### Document excerpt
Wednesday, 25 January 2012

Solomon Kane (2009)

Being a fan of Robert E. Howard’s Solomon Kane stories I have been very reluctant to see the 2009 Solomon Kane movie. I did not believe that any modern film-maker could, or would, do them justice. I’m now delighted to be able to say that I was wrong.

The movie is not actually based on the stories themselves. It is an origins tale. It is however based on Robert E. Howard’s character and it is a genuine attempt to get the character right.

The movie opens with Kane as a pirate plundering a castle and as a result being damned. Kane returns to England and takes refuge in a monastery and renounces violence, believing this to be his only hope, even if it’s a slender hope, of salvation. He is forced to leave the monastery after the Father Superior has a vision that tells him that Kane’s destiny lies elsewhere.

He meets a Puritan family on the road and is invited to journey with them. William Crowthorn and his wife and their two children Samuel and Meredith are hoping to go to the New World to make a new start. It soon becomes apparent that things are going very wrong in England. Bands of raiders roam the country, burning and pillaging and murdering. We will later find out that the raiders are servants of the evil sorcerer Malachi.

Kane and his companions on the road encounter one of these bands, with disastrous consequences. William Crowthorn is killed. Meredith is carried off by the marauders.

Kane is now a man of peace and is unable to defend his companions. He now faces a terrible choice. To save Meredith he will have to take up the sword again, and in doing do he will risk the near certainty of eternal damnation. It’s a risk he is willing to take.

This is not a conventional action movie and it’s most certainly not a comic book movie. It’s unconventional nature seems to have frightened distributors and it failed to get a proper commercial release. It’s been generally written off as a commercial flop but if writer-director Michael J. Bassett is correct in his claims that the often-quoted $45 million budget was wildly exaggerated it may end up turning a profit through DVD sales. Bassett apparently doesn’t mind that it didn’t get its chances in the movie theatres - he’s hoping for a Blu-Ray release which he feels (probably correctly) is the best way for this film to reach an audience.

It’s also been much criticised by Robert E. Howard fans for supposedly having little to do with either Robert E. Howard’s stories or his character. That’s actually rather unfair. Bassett had hoped to use tis movie as a springboard for a series of later films that would have been based on Howard’s actual stories. More importantly, I think the movie does set up the character rather well and I think it does capture most of the qualities that make Solomon Kane very different from other sword-and-sorcery heroes.
######
Things to do:
A – List every character in the Solomon Kane movie review's plot summary who is called by a personal name.
B – From the Solomon Kane movie review, extract everything from "Solomon Kane (2009)" down to "destiny lies elsewhere.".
### Information shown
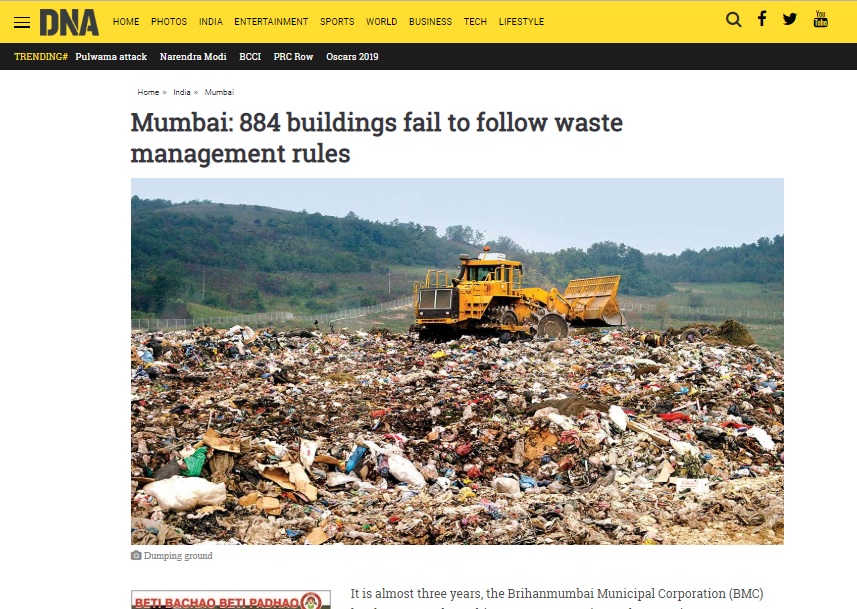Open the Entertainment section

tap(271, 21)
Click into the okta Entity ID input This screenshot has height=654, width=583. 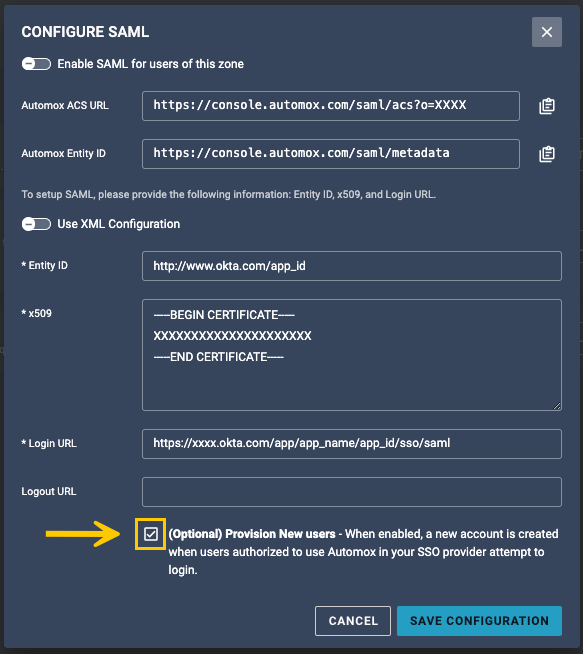pos(352,266)
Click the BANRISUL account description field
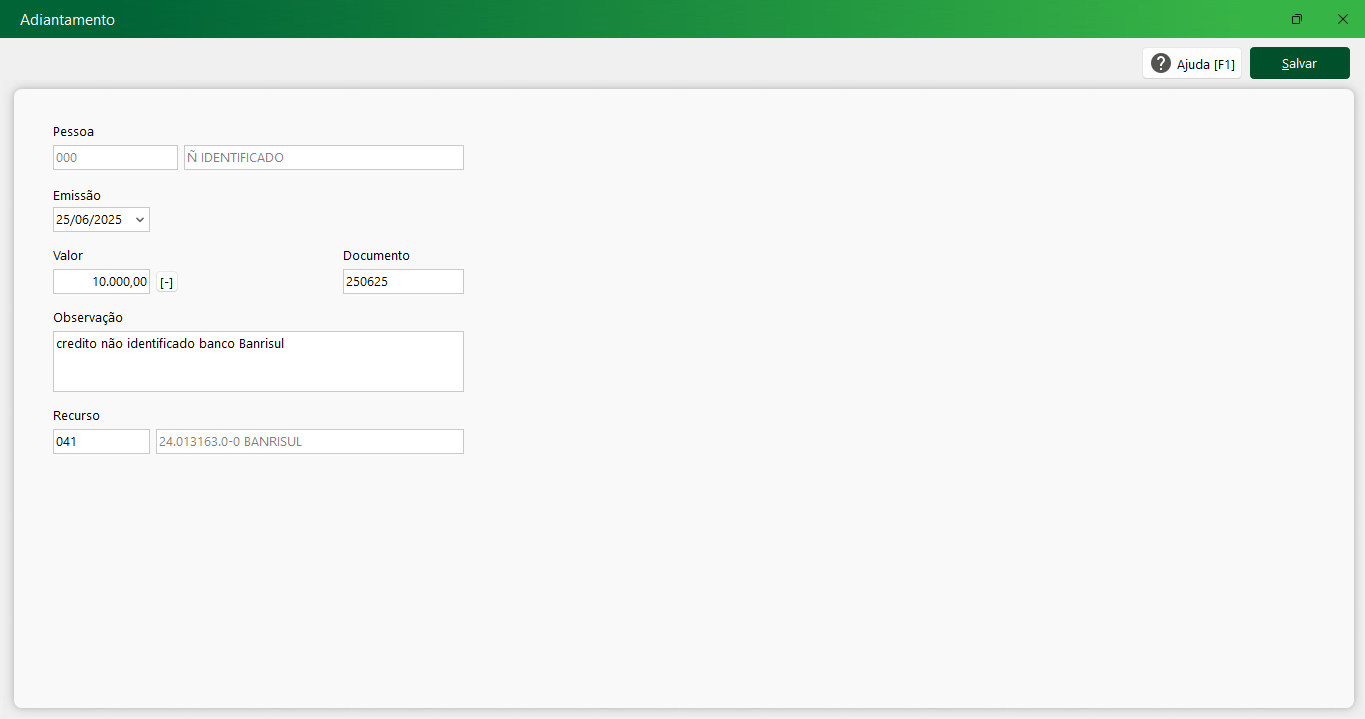This screenshot has height=719, width=1365. (x=309, y=442)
######
Task results:
A – Kane, William Crowthorn, Samuel, Meredith, Malachi

B –
Solomon Kane (2009)

Being a fan of Robert E. Howard’s Solomon Kane stories I have been very reluctant to see the 2009 Solomon Kane movie. I did not believe that any modern film-maker could, or would, do them justice. I’m now delighted to be able to say that I was wrong.

The movie is not actually based on the stories themselves. It is an origins tale. It is however based on Robert E. Howard’s character and it is a genuine attempt to get the character right.

The movie opens with Kane as a pirate plundering a castle and as a result being damned. Kane returns to England and takes refuge in a monastery and renounces violence, believing this to be his only hope, even if it’s a slender hope, of salvation. He is forced to leave the monastery after the Father Superior has a vision that tells him that Kane’s destiny lies elsewhere.